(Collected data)
------------
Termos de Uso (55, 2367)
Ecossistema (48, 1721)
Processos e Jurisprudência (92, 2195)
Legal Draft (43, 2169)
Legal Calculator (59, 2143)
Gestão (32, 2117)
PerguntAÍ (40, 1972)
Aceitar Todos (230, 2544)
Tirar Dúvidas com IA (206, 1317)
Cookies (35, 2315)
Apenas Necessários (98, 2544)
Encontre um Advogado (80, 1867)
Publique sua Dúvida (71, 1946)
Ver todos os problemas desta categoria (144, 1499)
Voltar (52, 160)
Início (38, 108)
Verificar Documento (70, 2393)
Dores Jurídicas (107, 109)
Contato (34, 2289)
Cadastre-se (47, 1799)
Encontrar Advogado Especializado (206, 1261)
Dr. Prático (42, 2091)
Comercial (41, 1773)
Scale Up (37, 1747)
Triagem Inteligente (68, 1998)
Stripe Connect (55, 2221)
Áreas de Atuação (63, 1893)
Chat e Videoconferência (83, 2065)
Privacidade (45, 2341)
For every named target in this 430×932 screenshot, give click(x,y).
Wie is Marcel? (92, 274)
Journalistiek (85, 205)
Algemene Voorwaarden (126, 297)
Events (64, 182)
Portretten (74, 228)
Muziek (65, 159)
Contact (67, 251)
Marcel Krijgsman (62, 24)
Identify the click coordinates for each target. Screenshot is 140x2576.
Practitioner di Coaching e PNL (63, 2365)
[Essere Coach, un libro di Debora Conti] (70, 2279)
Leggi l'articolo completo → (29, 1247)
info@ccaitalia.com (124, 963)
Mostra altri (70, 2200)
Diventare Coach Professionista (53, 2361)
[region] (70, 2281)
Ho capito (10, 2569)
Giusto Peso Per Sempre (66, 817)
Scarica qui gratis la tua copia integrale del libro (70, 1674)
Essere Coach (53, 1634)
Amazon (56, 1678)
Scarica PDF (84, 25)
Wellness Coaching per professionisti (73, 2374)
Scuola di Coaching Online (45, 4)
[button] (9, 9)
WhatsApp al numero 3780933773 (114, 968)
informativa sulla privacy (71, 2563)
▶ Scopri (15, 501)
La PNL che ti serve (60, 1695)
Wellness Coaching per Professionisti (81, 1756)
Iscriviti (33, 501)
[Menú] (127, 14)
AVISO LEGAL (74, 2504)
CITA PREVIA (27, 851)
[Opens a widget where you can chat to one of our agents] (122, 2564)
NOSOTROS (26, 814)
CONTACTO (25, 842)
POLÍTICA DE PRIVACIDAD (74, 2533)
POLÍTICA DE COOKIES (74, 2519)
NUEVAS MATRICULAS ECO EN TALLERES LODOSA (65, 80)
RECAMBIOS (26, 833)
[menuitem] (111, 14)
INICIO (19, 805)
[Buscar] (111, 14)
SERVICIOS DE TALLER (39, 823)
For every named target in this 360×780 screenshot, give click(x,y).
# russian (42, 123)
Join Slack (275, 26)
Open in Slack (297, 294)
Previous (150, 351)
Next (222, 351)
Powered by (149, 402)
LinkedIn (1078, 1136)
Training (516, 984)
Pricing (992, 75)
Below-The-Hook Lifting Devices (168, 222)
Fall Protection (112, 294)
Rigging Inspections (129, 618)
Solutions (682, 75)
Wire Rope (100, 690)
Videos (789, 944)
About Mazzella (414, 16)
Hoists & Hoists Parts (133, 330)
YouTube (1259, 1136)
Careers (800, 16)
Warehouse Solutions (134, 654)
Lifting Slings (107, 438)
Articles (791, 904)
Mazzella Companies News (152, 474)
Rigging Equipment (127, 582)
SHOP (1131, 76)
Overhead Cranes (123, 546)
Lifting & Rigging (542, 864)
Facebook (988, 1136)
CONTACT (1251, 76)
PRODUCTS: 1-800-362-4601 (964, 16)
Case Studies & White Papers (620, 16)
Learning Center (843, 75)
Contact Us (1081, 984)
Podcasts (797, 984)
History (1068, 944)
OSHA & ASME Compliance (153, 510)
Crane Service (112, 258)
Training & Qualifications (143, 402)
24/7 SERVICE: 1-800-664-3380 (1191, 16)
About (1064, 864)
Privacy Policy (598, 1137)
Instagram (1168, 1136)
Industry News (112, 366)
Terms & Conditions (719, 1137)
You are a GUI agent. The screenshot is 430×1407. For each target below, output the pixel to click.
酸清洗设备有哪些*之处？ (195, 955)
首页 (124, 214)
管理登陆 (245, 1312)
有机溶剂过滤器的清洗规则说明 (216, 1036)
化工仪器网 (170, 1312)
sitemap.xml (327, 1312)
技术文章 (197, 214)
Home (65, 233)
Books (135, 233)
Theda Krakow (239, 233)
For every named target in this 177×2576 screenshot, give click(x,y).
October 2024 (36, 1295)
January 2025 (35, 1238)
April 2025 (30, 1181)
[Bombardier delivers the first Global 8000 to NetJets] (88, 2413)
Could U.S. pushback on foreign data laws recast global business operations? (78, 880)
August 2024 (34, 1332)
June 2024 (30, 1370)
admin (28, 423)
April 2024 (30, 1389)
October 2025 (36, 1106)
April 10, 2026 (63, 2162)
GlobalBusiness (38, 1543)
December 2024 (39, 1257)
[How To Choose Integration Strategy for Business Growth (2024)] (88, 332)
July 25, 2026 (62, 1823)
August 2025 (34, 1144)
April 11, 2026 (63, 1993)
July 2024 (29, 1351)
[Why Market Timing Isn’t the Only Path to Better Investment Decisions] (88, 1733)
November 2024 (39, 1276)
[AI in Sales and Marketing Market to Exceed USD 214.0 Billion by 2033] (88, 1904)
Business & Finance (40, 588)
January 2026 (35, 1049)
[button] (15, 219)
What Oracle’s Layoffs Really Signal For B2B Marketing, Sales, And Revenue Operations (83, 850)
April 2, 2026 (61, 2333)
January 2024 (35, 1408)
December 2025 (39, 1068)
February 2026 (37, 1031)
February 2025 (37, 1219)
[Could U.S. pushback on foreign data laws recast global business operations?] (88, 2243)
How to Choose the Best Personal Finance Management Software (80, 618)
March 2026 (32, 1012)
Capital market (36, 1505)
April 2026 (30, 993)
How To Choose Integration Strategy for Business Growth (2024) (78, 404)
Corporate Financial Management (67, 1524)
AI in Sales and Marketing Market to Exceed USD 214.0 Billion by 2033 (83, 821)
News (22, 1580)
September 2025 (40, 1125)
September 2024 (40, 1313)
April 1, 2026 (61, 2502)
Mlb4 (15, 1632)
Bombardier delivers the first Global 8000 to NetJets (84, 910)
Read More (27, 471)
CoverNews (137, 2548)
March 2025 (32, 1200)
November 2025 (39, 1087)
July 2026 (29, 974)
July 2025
------------
## Task to complete
Beginning at the line with "sitemap.xml (327, 1312)" and ending at the line with "operations? (78, 880)", reproduce each line of the data above exactly, and add no other lines.

## Answer box
sitemap.xml (327, 1312)
技术文章 (197, 214)
Home (65, 233)
Books (135, 233)
Theda Krakow (239, 233)
For every named target in this 177×2576 screenshot, give click(x,y).
October 2024 (36, 1295)
January 2025 (35, 1238)
April 2025 (30, 1181)
[Bombardier delivers the first Global 8000 to NetJets] (88, 2413)
Could U.S. pushback on foreign data laws recast global business operations? (78, 880)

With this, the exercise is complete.